Я знала, что он скорее умрет, и любила его за это. Милый Джон, побереги ты себя и свое слабое здоровье в те первые тяжелые послевоенные месяцы, и ты бы, наверное, мог провести больше лет подле своей Джоан и был бы жив и сегодня. Я видела, как он усиленно трудился, а вместе с ним и женщины, я же мало чем могла помочь им, разве что в качестве неоплачиваемого клерка писала счета своими перепачканными в чернилах пальцами да суммировала наши задолженности в дни квартальных платежей. Я не страдала в той мере, как страдали Рашли, поскольку гордость, по-моему, была тем качеством, с которым я давно рассталась; я лишь печалилась их печалями. Вид Элис, с тоской смотревшей в окно, наполнял болью мое сердце, а когда Мэри читала письмо от своего Джонатана и под ее глазами лежали глубокие тени, мне кажется, я ненавидела парламент не меньше, чем они.
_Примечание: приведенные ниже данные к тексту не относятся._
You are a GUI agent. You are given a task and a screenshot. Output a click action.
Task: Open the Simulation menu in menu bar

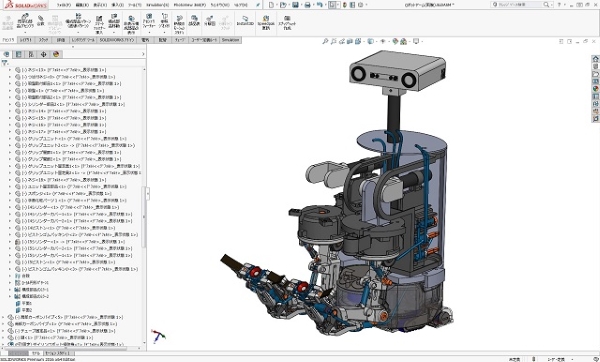tap(157, 5)
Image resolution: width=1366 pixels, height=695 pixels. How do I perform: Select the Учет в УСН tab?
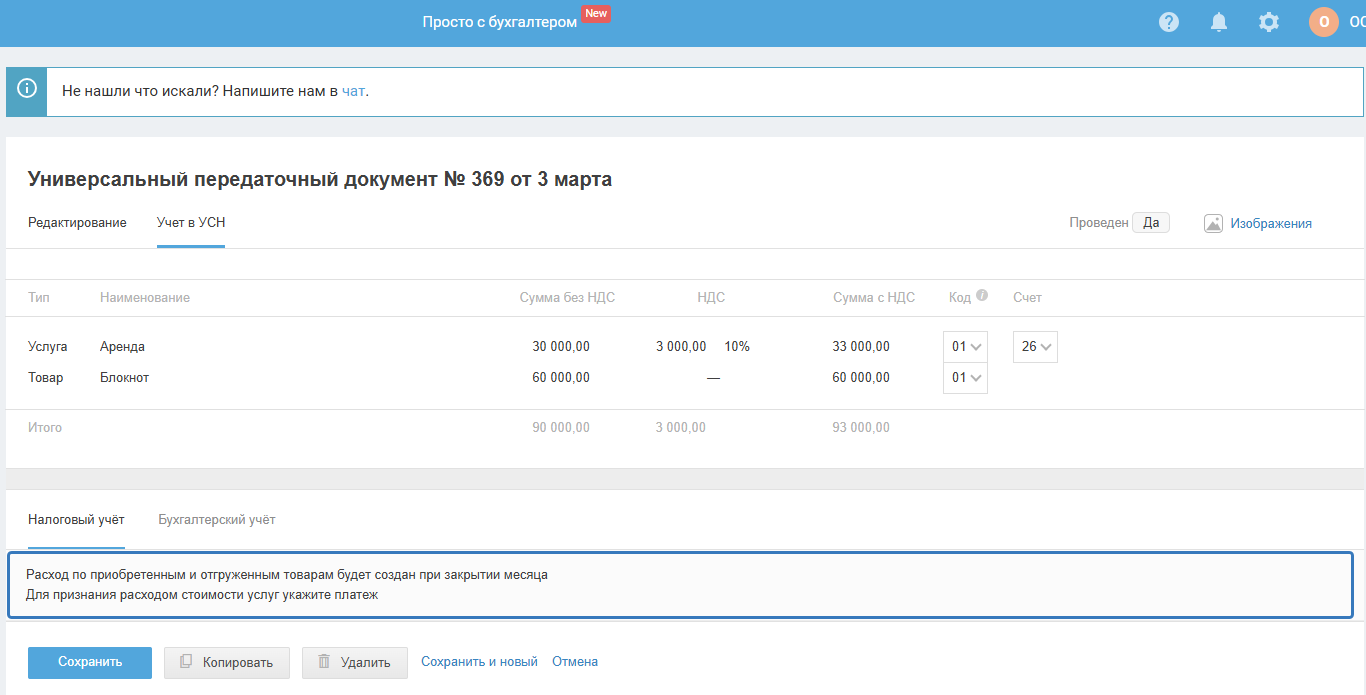coord(191,223)
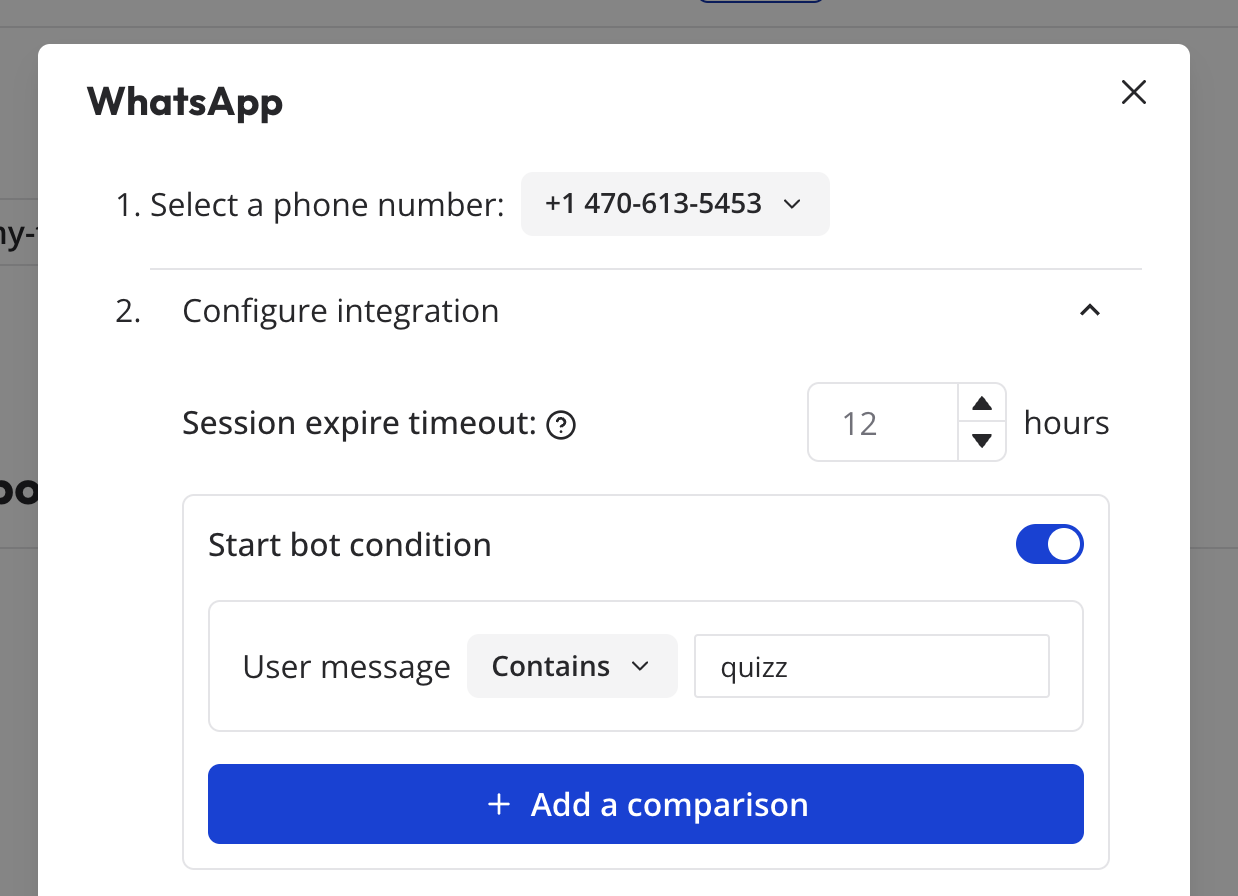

Но для меня, на плечах которой не лежало тяжкого бремени, этот первый год после нашего поражения был до странности спокойным и мирным. Опасности больше не стало. Войска расформировали и распустили. Напряженность военного времени прошла. Человек, которого я любила, поначалу находился в безопасности за морем, во Франции, а затем жил вместе со своим сыном в Италии, время от времени я получала от него весточку из какого-нибудь иностранного города; он пребывал в отличном расположении духа, и не похоже было, что меня ему очень недоставало. С большим воодушевлением он писал о том, что собирается воевать с турками, – как будто, подумала я, он еще не навоевался за три года гражданской войны.
Я видела, как белые морские туманы раннего лета совершенно преображают этот холм, так что он в мгновение ока превращается в призрачную волшебную страну: не слышно звука, лишь шум волн, набегающих на невидимый отсюда песчаный берег, где ровно в полдень собирают ракушки дети. Я помню его в мрачном настроении неприветливого ноября, когда с юго-запада стремительно надвигается завеса дождя. Но самые спокойные – это вечера позднего лета, когда солнце закатилось, а луна еще не взошла и на высокой траве выступает тяжелая роса.
Море очень белое и спокойное, без ряби, лишь одиноко и угрожающе шумит прибой над скрытой под водой скалой Каннис. Галки летят домой к своим гнездам в охотничьих угодьях. Овцы щиплют короткий дерн, пока тоже не собьются в кучу и не станут тереться друг о друга боками под каменной стеной. Сумерки медленно опускаются на Гриббенский холм, леса становятся черными, внезапный глухой звук крадущихся шагов – и из-за деревьев в заросшем чертополохом парке показывается лисица; остановившись, она смотрит на меня, навострив уши… Затем ее пушистый хвост вздрагивает, и она уходит, ибо в этот момент раздается стук башмаков Мэтти, которая идет сюда по дорожке, чтобы отвезти меня домой. Вот и еще один день закончился. Да, Ричард, и в однообразии есть своя прелесть.
Я возвращаюсь в дом, где обнаруживаю, что все отправились спать и свечи в галерее погашены. Мэтти относит меня по лестнице наверх, и, когда она расчесывает щеткой мои волосы и закручивает их на папильотки, мне кажется, я почти что счастлива. Пролетел год, и хотя мы и потерпели поражение, но мы живем, мы уцелели. Да, я одинока, но это мой удел с тех самых пор, как мне исполнилось восемнадцать. К тому же одиночество вознаграждается. Лучше оставаться одной и жить своей внутренней жизнью, чем пребывать вместе со всеми в постоянном страхе. Я думаю об этом, держа в руках папильотку, и тут замечаю, что на меня из зеркала смотрит круглое лицо Мэтти.
– Сегодня в Фое я узнала странные слухи, – сказала она спокойно.
– Какие же, Мэтти? Ведь слухи есть всегда.